=== TASK OBJECTIVE ===
Convert every line of the items below into a JSON list of strings, with one string per line and blank lines left out.

Start of RECORDS FOR THE EXERCISE

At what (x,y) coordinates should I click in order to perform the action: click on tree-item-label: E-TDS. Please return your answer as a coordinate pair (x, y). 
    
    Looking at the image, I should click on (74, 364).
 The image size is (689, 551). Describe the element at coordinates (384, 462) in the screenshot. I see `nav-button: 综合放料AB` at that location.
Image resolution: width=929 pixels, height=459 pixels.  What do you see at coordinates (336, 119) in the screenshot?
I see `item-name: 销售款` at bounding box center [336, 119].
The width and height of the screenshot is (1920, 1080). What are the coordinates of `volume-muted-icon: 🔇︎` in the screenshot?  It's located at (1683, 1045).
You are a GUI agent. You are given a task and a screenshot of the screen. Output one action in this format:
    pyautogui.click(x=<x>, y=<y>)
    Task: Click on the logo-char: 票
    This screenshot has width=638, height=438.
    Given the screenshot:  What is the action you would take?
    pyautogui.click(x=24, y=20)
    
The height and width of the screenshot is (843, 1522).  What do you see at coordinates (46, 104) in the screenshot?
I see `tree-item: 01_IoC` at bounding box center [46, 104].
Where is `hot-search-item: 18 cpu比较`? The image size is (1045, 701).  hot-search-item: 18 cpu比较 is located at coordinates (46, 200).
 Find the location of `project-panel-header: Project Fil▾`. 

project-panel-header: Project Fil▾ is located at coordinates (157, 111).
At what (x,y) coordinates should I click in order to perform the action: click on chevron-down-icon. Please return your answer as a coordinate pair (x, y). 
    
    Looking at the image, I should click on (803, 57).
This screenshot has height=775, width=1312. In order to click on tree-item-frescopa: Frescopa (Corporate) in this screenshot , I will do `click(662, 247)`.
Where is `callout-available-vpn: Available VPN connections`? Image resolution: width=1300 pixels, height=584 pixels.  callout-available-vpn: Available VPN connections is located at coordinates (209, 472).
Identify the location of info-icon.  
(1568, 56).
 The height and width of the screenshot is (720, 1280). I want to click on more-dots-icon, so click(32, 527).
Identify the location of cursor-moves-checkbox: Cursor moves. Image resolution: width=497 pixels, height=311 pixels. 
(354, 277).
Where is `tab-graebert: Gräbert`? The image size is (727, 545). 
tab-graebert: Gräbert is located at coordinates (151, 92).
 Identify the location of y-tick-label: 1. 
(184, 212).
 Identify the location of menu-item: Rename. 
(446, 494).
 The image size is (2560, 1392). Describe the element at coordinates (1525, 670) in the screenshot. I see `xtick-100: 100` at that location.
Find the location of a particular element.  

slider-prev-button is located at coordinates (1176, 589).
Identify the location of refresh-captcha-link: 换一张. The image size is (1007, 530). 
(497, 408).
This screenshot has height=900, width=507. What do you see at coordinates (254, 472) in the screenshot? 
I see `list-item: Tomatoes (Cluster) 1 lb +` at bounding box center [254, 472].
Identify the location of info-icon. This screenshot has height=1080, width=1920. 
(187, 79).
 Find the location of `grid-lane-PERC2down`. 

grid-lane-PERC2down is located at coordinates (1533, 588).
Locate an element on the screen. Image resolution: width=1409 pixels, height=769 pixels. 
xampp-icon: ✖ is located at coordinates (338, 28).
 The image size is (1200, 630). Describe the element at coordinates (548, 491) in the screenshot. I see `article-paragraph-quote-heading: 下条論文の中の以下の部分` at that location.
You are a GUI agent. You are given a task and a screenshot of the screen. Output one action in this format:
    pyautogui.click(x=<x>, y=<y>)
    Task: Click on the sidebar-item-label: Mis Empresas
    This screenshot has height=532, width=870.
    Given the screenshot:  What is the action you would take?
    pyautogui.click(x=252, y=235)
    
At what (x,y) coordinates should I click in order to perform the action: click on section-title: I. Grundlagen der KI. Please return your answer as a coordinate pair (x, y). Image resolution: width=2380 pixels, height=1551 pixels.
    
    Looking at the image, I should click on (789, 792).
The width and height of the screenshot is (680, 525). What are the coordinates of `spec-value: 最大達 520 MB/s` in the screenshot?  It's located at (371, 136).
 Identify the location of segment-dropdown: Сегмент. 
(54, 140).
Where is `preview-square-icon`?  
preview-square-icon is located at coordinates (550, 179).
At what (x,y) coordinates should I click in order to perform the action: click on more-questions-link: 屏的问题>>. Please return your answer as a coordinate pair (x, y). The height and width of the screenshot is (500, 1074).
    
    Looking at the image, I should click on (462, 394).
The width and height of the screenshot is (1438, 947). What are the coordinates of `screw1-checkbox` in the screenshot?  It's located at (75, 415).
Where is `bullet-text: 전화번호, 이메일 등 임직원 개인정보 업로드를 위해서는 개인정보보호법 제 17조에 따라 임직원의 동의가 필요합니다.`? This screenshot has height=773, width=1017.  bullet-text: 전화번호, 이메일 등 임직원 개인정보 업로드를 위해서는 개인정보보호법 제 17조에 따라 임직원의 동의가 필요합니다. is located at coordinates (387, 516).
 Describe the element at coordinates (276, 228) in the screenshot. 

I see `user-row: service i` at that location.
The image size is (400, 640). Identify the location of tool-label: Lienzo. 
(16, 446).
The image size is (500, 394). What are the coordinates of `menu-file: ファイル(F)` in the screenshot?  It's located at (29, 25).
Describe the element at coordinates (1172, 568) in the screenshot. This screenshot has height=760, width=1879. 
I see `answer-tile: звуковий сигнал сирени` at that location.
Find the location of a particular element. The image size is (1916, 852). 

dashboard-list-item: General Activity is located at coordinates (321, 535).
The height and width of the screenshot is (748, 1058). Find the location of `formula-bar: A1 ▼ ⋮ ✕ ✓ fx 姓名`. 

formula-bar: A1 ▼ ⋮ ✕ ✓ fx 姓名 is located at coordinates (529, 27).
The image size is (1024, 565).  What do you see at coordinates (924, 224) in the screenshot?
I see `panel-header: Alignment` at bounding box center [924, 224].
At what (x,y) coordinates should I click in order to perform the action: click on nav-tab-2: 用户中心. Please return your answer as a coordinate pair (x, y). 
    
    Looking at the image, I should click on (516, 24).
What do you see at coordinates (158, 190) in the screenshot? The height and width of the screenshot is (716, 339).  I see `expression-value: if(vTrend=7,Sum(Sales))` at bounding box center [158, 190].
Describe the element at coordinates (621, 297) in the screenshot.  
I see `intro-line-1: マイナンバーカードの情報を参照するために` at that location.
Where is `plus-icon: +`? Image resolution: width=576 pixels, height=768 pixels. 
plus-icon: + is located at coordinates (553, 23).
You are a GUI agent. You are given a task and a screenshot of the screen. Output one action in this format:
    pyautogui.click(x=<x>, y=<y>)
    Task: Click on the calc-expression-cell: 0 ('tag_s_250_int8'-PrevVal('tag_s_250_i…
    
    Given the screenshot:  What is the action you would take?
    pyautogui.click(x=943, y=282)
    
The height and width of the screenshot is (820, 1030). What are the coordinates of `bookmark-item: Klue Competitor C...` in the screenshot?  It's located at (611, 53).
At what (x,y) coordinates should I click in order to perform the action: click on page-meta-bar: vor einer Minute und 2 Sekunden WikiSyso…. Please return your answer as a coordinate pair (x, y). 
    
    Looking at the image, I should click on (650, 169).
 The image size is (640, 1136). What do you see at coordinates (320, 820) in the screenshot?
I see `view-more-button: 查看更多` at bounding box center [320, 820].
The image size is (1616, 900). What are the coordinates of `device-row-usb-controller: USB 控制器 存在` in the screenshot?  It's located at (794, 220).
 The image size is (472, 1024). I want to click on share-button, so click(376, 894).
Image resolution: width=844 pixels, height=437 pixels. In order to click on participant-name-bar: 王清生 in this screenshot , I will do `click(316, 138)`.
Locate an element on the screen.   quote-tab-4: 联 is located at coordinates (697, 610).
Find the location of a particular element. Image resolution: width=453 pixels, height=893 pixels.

End of RECORDS FOR THE EXERCISE

=== SOLUTION BELOW ===
[
  "At what (x,y) coordinates should I click in order to perform the action: click on tree-item-label: E-TDS. Please return your answer as a coordinate pair (x, y). ",
  "    Looking at the image, I should click on (74, 364).",
  " The image size is (689, 551). Describe the element at coordinates (384, 462) in the screenshot. I see `nav-button: 综合放料AB` at that location.",
  "Image resolution: width=929 pixels, height=459 pixels.  What do you see at coordinates (336, 119) in the screenshot?",
  "I see `item-name: 销售款` at bounding box center [336, 119].",
  "The width and height of the screenshot is (1920, 1080). What are the coordinates of `volume-muted-icon: 🔇︎` in the screenshot?  It's located at (1683, 1045).",
  "You are a GUI agent. You are given a task and a screenshot of the screen. Output one action in this format:",
  "    pyautogui.click(x=<x>, y=<y>)",
  "    Task: Click on the logo-char: 票",
  "    This screenshot has width=638, height=438.",
  "    Given the screenshot:  What is the action you would take?",
  "    pyautogui.click(x=24, y=20)",
  "The height and width of the screenshot is (843, 1522).  What do you see at coordinates (46, 104) in the screenshot?",
  "I see `tree-item: 01_IoC` at bounding box center [46, 104].",
  "Where is `hot-search-item: 18 cpu比较`? The image size is (1045, 701).  hot-search-item: 18 cpu比较 is located at coordinates (46, 200).",
  " Find the location of `project-panel-header: Project Fil▾`. ",
  "project-panel-header: Project Fil▾ is located at coordinates (157, 111).",
  "At what (x,y) coordinates should I click in order to perform the action: click on chevron-down-icon. Please return your answer as a coordinate pair (x, y). ",
  "    Looking at the image, I should click on (803, 57).",
  "This screenshot has height=775, width=1312. In order to click on tree-item-frescopa: Frescopa (Corporate) in this screenshot , I will do `click(662, 247)`.",
  "Where is `callout-available-vpn: Available VPN connections`? Image resolution: width=1300 pixels, height=584 pixels.  callout-available-vpn: Available VPN connections is located at coordinates (209, 472).",
  "Identify the location of info-icon.  ",
  "(1568, 56).",
  " The height and width of the screenshot is (720, 1280). I want to click on more-dots-icon, so click(32, 527).",
  "Identify the location of cursor-moves-checkbox: Cursor moves. Image resolution: width=497 pixels, height=311 pixels. ",
  "(354, 277).",
  "Where is `tab-graebert: Gräbert`? The image size is (727, 545). ",
  "tab-graebert: Gräbert is located at coordinates (151, 92).",
  " Identify the location of y-tick-label: 1. ",
  "(184, 212).",
  " Identify the location of menu-item: Rename. ",
  "(446, 494).",
  " The image size is (2560, 1392). Describe the element at coordinates (1525, 670) in the screenshot. I see `xtick-100: 100` at that location.",
  "Find the location of a particular element.  ",
  "slider-prev-button is located at coordinates (1176, 589).",
  "Identify the location of refresh-captcha-link: 换一张. The image size is (1007, 530). ",
  "(497, 408).",
  "This screenshot has height=900, width=507. What do you see at coordinates (254, 472) in the screenshot? ",
  "I see `list-item: Tomatoes (Cluster) 1 lb +` at bounding box center [254, 472].",
  "Identify the location of info-icon. This screenshot has height=1080, width=1920. ",
  "(187, 79).",
  " Find the location of `grid-lane-PERC2down`. ",
  "grid-lane-PERC2down is located at coordinates (1533, 588).",
  "Locate an element on the screen. Image resolution: width=1409 pixels, height=769 pixels. ",
  "xampp-icon: ✖ is located at coordinates (338, 28).",
  " The image size is (1200, 630). Describe the element at coordinates (548, 491) in the screenshot. I see `article-paragraph-quote-heading: 下条論文の中の以下の部分` at that location.",
  "You are a GUI agent. You are given a task and a screenshot of the screen. Output one action in this format:",
  "    pyautogui.click(x=<x>, y=<y>)",
  "    Task: Click on the sidebar-item-label: Mis Empresas",
  "    This screenshot has height=532, width=870.",
  "    Given the screenshot:  What is the action you would take?",
  "    pyautogui.click(x=252, y=235)",
  "At what (x,y) coordinates should I click in order to perform the action: click on section-title: I. Grundlagen der KI. Please return your answer as a coordinate pair (x, y). Image resolution: width=2380 pixels, height=1551 pixels.",
  "    Looking at the image, I should click on (789, 792).",
  "The width and height of the screenshot is (680, 525). What are the coordinates of `spec-value: 最大達 520 MB/s` in the screenshot?  It's located at (371, 136).",
  " Identify the location of segment-dropdown: Сегмент. ",
  "(54, 140).",
  "Where is `preview-square-icon`?  ",
  "preview-square-icon is located at coordinates (550, 179).",
  "At what (x,y) coordinates should I click in order to perform the action: click on more-questions-link: 屏的问题>>. Please return your answer as a coordinate pair (x, y). The height and width of the screenshot is (500, 1074).",
  "    Looking at the image, I should click on (462, 394).",
  "The width and height of the screenshot is (1438, 947). What are the coordinates of `screw1-checkbox` in the screenshot?  It's located at (75, 415).",
  "Where is `bullet-text: 전화번호, 이메일 등 임직원 개인정보 업로드를 위해서는 개인정보보호법 제 17조에 따라 임직원의 동의가 필요합니다.`? This screenshot has height=773, width=1017.  bullet-text: 전화번호, 이메일 등 임직원 개인정보 업로드를 위해서는 개인정보보호법 제 17조에 따라 임직원의 동의가 필요합니다. is located at coordinates (387, 516).",
  " Describe the element at coordinates (276, 228) in the screenshot. ",
  "I see `user-row: service i` at that location.",
  "The image size is (400, 640). Identify the location of tool-label: Lienzo. ",
  "(16, 446).",
  "The image size is (500, 394). What are the coordinates of `menu-file: ファイル(F)` in the screenshot?  It's located at (29, 25).",
  "Describe the element at coordinates (1172, 568) in the screenshot. This screenshot has height=760, width=1879. ",
  "I see `answer-tile: звуковий сигнал сирени` at that location.",
  "Find the location of a particular element. The image size is (1916, 852). ",
  "dashboard-list-item: General Activity is located at coordinates (321, 535).",
  "The height and width of the screenshot is (748, 1058). Find the location of `formula-bar: A1 ▼ ⋮ ✕ ✓ fx 姓名`. ",
  "formula-bar: A1 ▼ ⋮ ✕ ✓ fx 姓名 is located at coordinates (529, 27).",
  "The image size is (1024, 565).  What do you see at coordinates (924, 224) in the screenshot?",
  "I see `panel-header: Alignment` at bounding box center [924, 224].",
  "At what (x,y) coordinates should I click in order to perform the action: click on nav-tab-2: 用户中心. Please return your answer as a coordinate pair (x, y). ",
  "    Looking at the image, I should click on (516, 24).",
  "What do you see at coordinates (158, 190) in the screenshot? The height and width of the screenshot is (716, 339).  I see `expression-value: if(vTrend=7,Sum(Sales))` at bounding box center [158, 190].",
  "Describe the element at coordinates (621, 297) in the screenshot.  ",
  "I see `intro-line-1: マイナンバーカードの情報を参照するために` at that location.",
  "Where is `plus-icon: +`? Image resolution: width=576 pixels, height=768 pixels. ",
  "plus-icon: + is located at coordinates (553, 23).",
  "You are a GUI agent. You are given a task and a screenshot of the screen. Output one action in this format:",
  "    pyautogui.click(x=<x>, y=<y>)",
  "    Task: Click on the calc-expression-cell: 0 ('tag_s_250_int8'-PrevVal('tag_s_250_i…",
  "    Given the screenshot:  What is the action you would take?",
  "    pyautogui.click(x=943, y=282)",
  "The height and width of the screenshot is (820, 1030). What are the coordinates of `bookmark-item: Klue Competitor C...` in the screenshot?  It's located at (611, 53).",
  "At what (x,y) coordinates should I click in order to perform the action: click on page-meta-bar: vor einer Minute und 2 Sekunden WikiSyso…. Please return your answer as a coordinate pair (x, y). ",
  "    Looking at the image, I should click on (650, 169).",
  " The image size is (640, 1136). What do you see at coordinates (320, 820) in the screenshot?",
  "I see `view-more-button: 查看更多` at bounding box center [320, 820].",
  "The image size is (1616, 900). What are the coordinates of `device-row-usb-controller: USB 控制器 存在` in the screenshot?  It's located at (794, 220).",
  " The image size is (472, 1024). I want to click on share-button, so click(376, 894).",
  "Image resolution: width=844 pixels, height=437 pixels. In order to click on participant-name-bar: 王清生 in this screenshot , I will do `click(316, 138)`.",
  "Locate an element on the screen.   quote-tab-4: 联 is located at coordinates (697, 610).",
  "Find the location of a particular element. Image resolution: width=453 pixels, height=893 pixels."
]